FDR delivered “fireside chats” on the newly invented radio. The Beatles took advantage of television’s Ed Sullivan Show to get a country screaming. Facebook was invented in 2007, arguably the same year the internet hit an inflection point on its rise to ubiquity: the same year Steve Jobs—another Founder—put the first iPhone on the market.

Inventions currently in development enable framing Ray Kurzweil’s Singularity as the moment when technology stops making virtuosos popular, and starts making them omniscient, omnipresent, omnipotent, and immortal gods. 

Technology’s Transhuman Terminus

In Homo Deus, Yuval Noah Harrari argues that the path we’ve been on since the Enlightenment’s Humanist revolution leads inexorably to transhumanism. Individuals are in the sacred spot previously occupied by God, so we’ll become gods.

Omniscience will be manifested via microchips in the brain that give immediate access to Wikipedia—to the entirety of the internet. Elon Musk’s Neuralnink will enable anyone who can afford one of these chips to know everything.

Omnipresence is unlocked via mass surveillance. Your phone sees you when you’re sleeping and knows when you’re awake. Musk’s Starlink is evidence it’s getting cheaper to launch satellites and, soon, every inch of the world will be accessible via their cameras. The same chip that gives a person omniscience could also grant access to Big Data and satellite live-streams.

Omnipotence, according to Kurzweil, will be possible with foglets—swarms of nanobots that a person can control with their chipped mind to reconfigure matter.

Immortality is being actively pursued by scientists at Google who are looking for a cure to aging. Barring catastrophe, they’ll achieve their objective. Mice with lifespans doubled by CRISPR gene editing stay young and spry much longer than they evolved to.
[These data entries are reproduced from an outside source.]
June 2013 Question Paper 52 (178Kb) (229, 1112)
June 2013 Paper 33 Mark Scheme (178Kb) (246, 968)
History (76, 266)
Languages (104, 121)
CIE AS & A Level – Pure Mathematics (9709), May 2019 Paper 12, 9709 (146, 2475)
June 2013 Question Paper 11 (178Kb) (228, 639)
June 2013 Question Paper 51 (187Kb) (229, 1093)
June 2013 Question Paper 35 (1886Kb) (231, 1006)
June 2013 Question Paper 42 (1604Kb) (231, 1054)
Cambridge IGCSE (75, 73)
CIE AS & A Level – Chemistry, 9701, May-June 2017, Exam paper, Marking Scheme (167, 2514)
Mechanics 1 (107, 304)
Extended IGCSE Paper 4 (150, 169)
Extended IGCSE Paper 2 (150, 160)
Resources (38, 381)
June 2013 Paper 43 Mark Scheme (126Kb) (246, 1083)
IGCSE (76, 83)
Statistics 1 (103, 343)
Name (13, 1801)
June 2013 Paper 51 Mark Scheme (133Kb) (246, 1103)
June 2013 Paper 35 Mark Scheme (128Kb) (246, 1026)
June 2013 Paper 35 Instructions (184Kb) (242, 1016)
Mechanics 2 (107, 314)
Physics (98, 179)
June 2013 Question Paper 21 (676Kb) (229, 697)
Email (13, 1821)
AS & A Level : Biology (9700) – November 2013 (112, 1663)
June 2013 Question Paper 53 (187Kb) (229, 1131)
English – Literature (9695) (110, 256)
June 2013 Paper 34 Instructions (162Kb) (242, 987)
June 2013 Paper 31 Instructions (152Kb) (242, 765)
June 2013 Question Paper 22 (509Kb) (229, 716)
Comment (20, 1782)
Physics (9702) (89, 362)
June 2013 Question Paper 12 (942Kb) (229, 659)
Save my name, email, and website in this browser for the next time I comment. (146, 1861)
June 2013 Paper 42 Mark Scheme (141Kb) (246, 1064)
Founders are on top of the influence totem pole today because they have mastered the Internet; celebrities because they’ve mastered film and television. Kids younger than me aspire more literally to becoming Influencers—geniuses at social media—but upgraded transhumans will be the next technological virtuosos. 

That means that if my grandchildren are ambitious enough to desire making the maximum impact on the world, they will aspire to be living gods.

Geoff Gallinger (Author, Tarot Reader, Initiated Creekmason Sorcerer)

Geoff Gallinger writes poems, essays and fiction and has said a time or two that a Bachelor’s in Creative Writing from SF State qualifies them perfectly for being a pizza driver. That sounds like self-deprecation, but hours a day completely alone in a beater car with an audiobook and a notepad for company are actually a good approximation of a “room of one’s own.” 

Being home isn’t too bad either; their daughter and wife will always be their primary audience.